Under intense competitive pressures, manufacturing companies have invested tens of millions of rands in the latest techniques and technologies needed to produce their products at the lowest cost and get them to market fast.
Meanwhile, they have a non-manufacturing problem that is anything but lowest cost - and it is hurting them more than most realise. The problem is printing - an enterprise-wide problem in many manufacturing companies.
"It is not just printing, it is a document issue," says Pierre la Grange, divisional manager for Océ South Africa. "When you do not have good control of your documents and the information they contain, it affects many departments, not just a data centre or CRD."
Pierre la Grange, divisional manager for Océ South Africa
La Grange says manufacturers are often slow to change infrastructure systems such as printing. Many continue using AS400 printers, which often drive line printers printing ASCII text onto statements, shipping receipts, bills of lading and invoices, often onto pre-printed forms and using bursters and decollators. Beyond the workflow weaknesses of such a process, line printer output does not lend itself to efficiency downstream of the printer. Documents produced on line printers typically become part of paper-based processes that perpetuate costs of storage, tracking and management of hard copies. And because of the cost of redesigning legacy forms for ageing printers, many documents go unchanged for long periods of time. These almost archaic processes are in sharp contrast to modern, tightly controlled manufacturing procedures, and can result in a significant - and all but invisible - drain on cash flow. By contrast, being able to have documents immediately available digitally, and able to print on any workgroup printer, is very important for a manufacturing company. "It is beyond how printing is done, it is how the information is managed, and the value each document provides as it goes out to customers," notes La Grange.
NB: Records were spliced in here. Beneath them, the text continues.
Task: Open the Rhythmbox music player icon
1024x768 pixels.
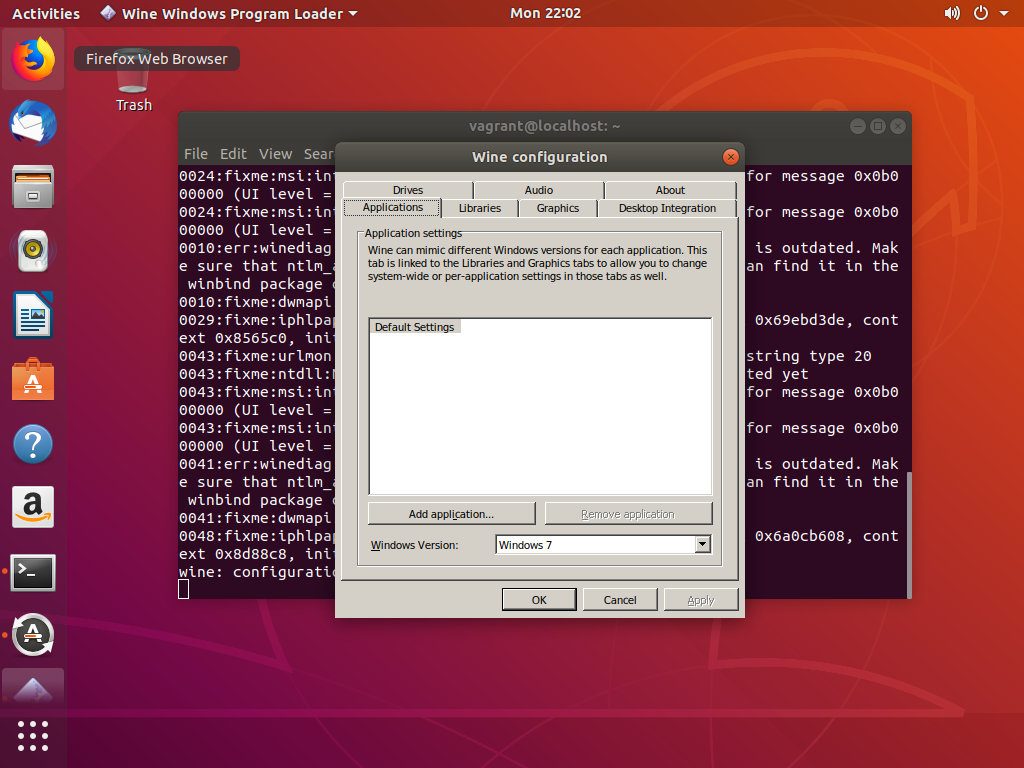Action: (33, 251)
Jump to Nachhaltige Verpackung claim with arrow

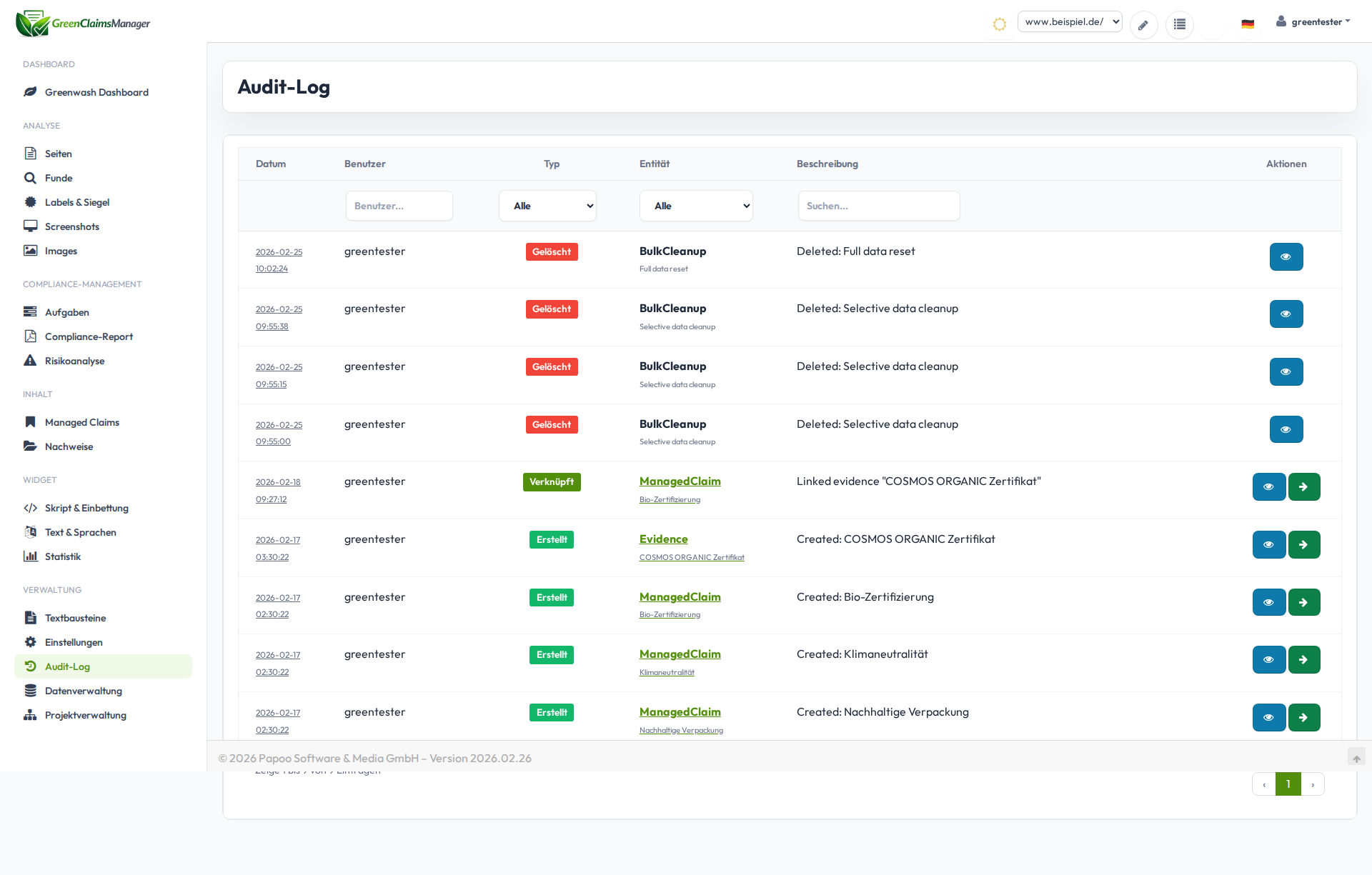(1304, 718)
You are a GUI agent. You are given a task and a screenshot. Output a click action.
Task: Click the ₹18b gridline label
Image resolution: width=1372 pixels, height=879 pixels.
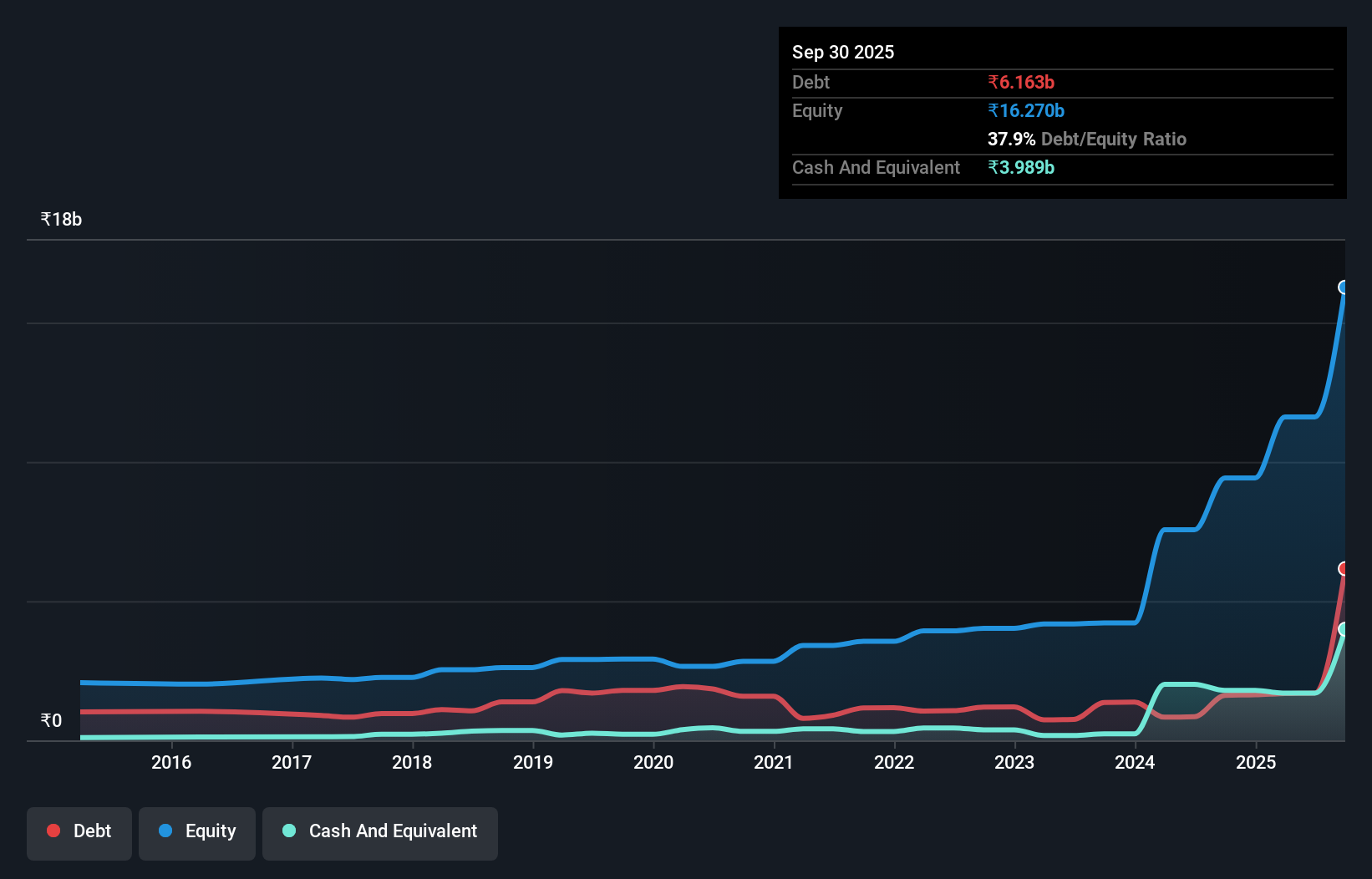pos(61,218)
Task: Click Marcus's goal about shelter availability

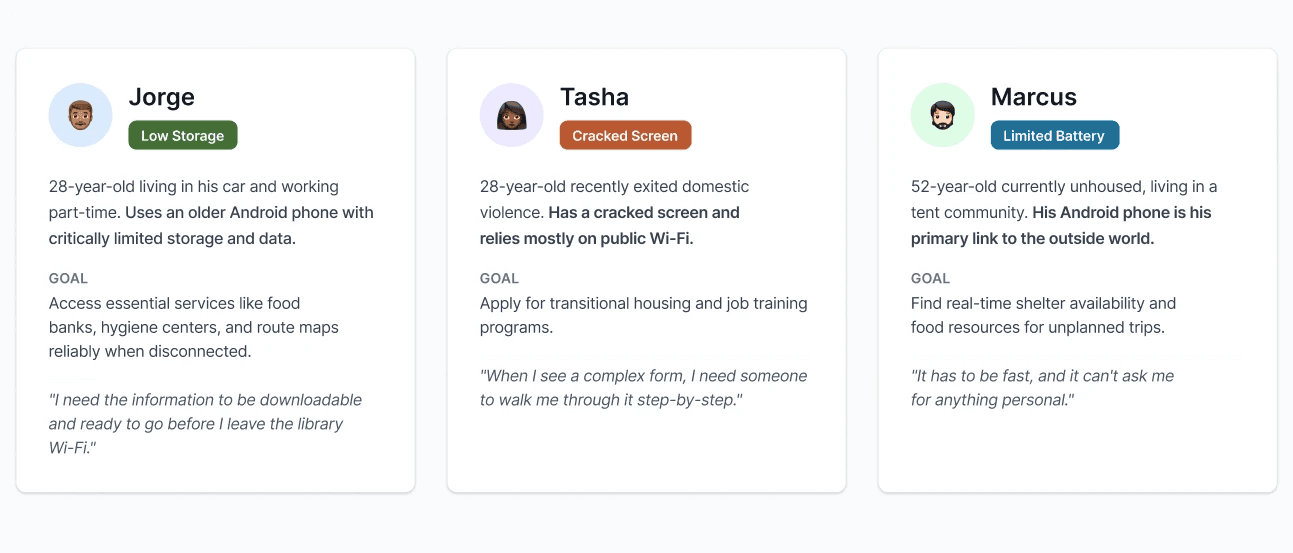Action: coord(1043,315)
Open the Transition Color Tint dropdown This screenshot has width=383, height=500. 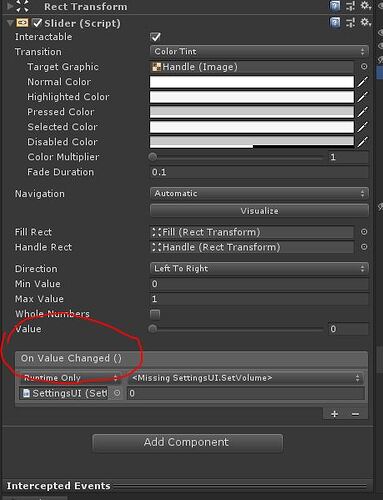point(259,51)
For example, using Océ's PRISMAsatellite, a manufacturer with its own delivery fleet could print all the delivery orders and invoices for each delivery route on a workgroup printer in its warehouse, all coordinated with the goods loaded onto each truck. Once the goods are delivered, the signed receipts come back to the warehouse, are scanned into a document management system, automatically catalogued by customer name, stored as a digital file, and are instantly accessible for future reference. Similar processes can streamline document production and control in engineering applications and manufacturing facilities, and can be coordinated with customer service and accounting operations.
Additional savings are readily available in manufacturing companies' office suites where there are many opportunities to reduce costs and gain efficiencies by shifting from desktop printers and standalone copiers to workgroup printing, scanning and copying solutions.
Manufacturing companies should take a closer look at how their many documents are processed and managed and develop a strategy for making their document control systems up-to-date and efficient as their manufacturing operations. Controlling documents and the information they contain is a business imperative in these difficult economic times, where efficiency in every area of a business is a prerequisite for survival and success.